TEXTO DEL ARTÍCULO >>
------------------------------------------------------------------------
24 de diciembre 2003 - 00:00

No se necesita plan económico

Dado el historial de planes y «paquetes» económicos que tuvimos y a veces sufrimos en nuestro país, empecemos por entender que el reclamo de un plan económico es lo que, según algunos, haría falta para lograr el crecimiento tan esperado.

Desde el punto de vista de los mecanismos para lograr ese crecimiento existe una vieja discusión en la economía que aparece como una dicotomía y que no es tan real: si el impulso se provoca a través de un aumento de la demanda agregada, o si lo es a través de un impulso a las inversiones.

Este punto de vista, para el cual se utilizan ejemplos de varios países en distintos momentos históricos, parece acrecentar las diferencias y justificarse desde un punto de vista teórico. No pretendo participar de esa discusión, justamente porque es fácil de entender que un aumento en la demanda puede provocar un crecimiento sólo coyuntural si no es acompañado por un crecimiento también de la inversión, y a la vez, es dudoso suponer que se tomen decisiones de inversión si no se prevé transformar el crecimiento coyuntural en un aumento de demanda.

No es casualidad que la ecuación básica de las cuentas nacionales esté representada por la suma de consumo más inversión (más gasto del gobierno más exportaciones, menos importaciones, y otros elementos proporcionalmente de menor incidencia). Los dos conceptos aparentemente en pugna hacen al ingreso, y si no alcanza con el ahorro nacional, se debe recurrir al ahorro (inversión) externo.

Lo que no se puede confundir es que, si se pretende reactivar la economía vía un aumento de la demanda, debe ser de la demanda medida en términos reales, esto es, por un aumento del poder adquisitivo de los ingresos. Este poder adquisitivo disminuyó, con la inflación que se produjo como efecto de la devaluación, en 45,5%, para la canasta básica, y los aumentos nominales que se dieron a los trabajadores formales no alcanzan ni mucho menos para compensar la disminución de la demanda agregada en la economía.

• Efecto principal

Esto es una forma clara en la que se demuestra que el efecto principal de una devaluación es la caída del salario real, que a la vez es el «impuesto» más regresivo, porque afecta a los sectores de menos recursos, ya que aumentan más los productos que más consumen esos sectores de la sociedad. El problema, en reducidas cuentas, es que para provocar un verdadero aumento de la demanda sería necesario un aumento mayor de los ingresos, que harían esterilizar la devaluación ya que si se traducen en aumento de precios domésticos por aumentos en los costos (esto no es una regla de hierro, pero es un riesgo), harían bajar el tipo de cambio real, y terminarían provocando nuevas presiones devaluatorias.

Por el lado de las inversiones la cuestión es otra. En primer lugar, lo que hace falta es reconocer que hacen falta, tanto nacionales como extranjeras, y luego, alentarlas dándoles ciertas garantías. Lo menos que puede pretender alguien para decidir hacer una inversión es cierta seguridad de mantenerla y además, claro, de obtener beneficios. De ninguna manera hablo de garantías del Estado, muy por el contrario, ya que la actividad privada tienes sus riesgos.
------------------------------------------------------------------------
QUÉ HACER >> Copia el pasaje del artículo que empieza en las palabras «24 de diciembre» y termina después de «a las inversiones.», sustituyendo «plan económico» por «programa económico».

Extractos de datos >>
------------------------------------------------------------------------
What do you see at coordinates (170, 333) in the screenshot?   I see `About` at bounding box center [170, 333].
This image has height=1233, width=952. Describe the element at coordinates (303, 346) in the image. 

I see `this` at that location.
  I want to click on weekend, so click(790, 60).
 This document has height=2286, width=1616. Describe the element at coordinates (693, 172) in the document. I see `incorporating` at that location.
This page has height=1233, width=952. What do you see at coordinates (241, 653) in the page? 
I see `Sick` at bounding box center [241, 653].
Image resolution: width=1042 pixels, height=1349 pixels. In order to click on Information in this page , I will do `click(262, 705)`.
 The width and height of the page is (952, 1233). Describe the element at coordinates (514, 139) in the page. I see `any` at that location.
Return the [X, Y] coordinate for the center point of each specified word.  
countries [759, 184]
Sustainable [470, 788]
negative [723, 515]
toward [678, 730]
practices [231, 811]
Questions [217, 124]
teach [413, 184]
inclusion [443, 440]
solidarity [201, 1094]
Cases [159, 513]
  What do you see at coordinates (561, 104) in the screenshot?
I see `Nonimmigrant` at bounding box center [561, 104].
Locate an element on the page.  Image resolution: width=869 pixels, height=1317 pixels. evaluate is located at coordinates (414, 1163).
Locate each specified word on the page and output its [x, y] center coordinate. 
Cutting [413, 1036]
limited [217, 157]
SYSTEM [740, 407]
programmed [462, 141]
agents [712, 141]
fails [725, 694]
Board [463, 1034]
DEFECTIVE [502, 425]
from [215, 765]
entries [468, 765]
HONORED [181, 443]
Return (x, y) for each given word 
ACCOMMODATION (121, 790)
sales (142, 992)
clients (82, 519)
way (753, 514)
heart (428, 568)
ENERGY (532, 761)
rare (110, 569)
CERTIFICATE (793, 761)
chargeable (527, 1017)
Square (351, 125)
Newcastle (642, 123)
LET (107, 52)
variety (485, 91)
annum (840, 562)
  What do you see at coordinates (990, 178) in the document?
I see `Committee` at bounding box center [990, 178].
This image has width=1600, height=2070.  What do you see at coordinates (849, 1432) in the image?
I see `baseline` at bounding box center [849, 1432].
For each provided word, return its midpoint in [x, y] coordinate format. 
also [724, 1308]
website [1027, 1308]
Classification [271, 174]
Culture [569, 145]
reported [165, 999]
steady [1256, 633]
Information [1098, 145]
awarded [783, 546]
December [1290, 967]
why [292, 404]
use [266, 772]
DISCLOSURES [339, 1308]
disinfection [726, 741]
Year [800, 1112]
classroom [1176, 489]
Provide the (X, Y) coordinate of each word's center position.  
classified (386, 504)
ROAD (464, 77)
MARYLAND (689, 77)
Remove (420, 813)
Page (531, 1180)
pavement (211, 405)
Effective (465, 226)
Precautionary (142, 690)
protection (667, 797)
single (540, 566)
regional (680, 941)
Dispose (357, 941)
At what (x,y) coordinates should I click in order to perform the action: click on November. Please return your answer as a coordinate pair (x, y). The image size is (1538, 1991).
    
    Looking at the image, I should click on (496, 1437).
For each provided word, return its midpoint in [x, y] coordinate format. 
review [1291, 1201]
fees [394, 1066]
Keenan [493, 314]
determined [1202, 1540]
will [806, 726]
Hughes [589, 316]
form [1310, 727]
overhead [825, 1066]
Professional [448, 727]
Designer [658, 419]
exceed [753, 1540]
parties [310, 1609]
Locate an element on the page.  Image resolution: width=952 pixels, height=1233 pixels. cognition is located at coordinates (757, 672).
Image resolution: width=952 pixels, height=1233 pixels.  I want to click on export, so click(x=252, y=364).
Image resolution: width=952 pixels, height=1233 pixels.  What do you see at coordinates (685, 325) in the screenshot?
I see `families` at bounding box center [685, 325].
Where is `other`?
------------------------------------------------------------------------
RESPUESTA >>
24 de diciembre 2003 - 00:00

No se necesita programa económico

Dado el historial de planes y «paquetes» económicos que tuvimos y a veces sufrimos en nuestro país, empecemos por entender que el reclamo de un programa económico es lo que, según algunos, haría falta para lograr el crecimiento tan esperado.

Desde el punto de vista de los mecanismos para lograr ese crecimiento existe una vieja discusión en la economía que aparece como una dicotomía y que no es tan real: si el impulso se provoca a través de un aumento de la demanda agregada, o si lo es a través de un impulso a las inversiones.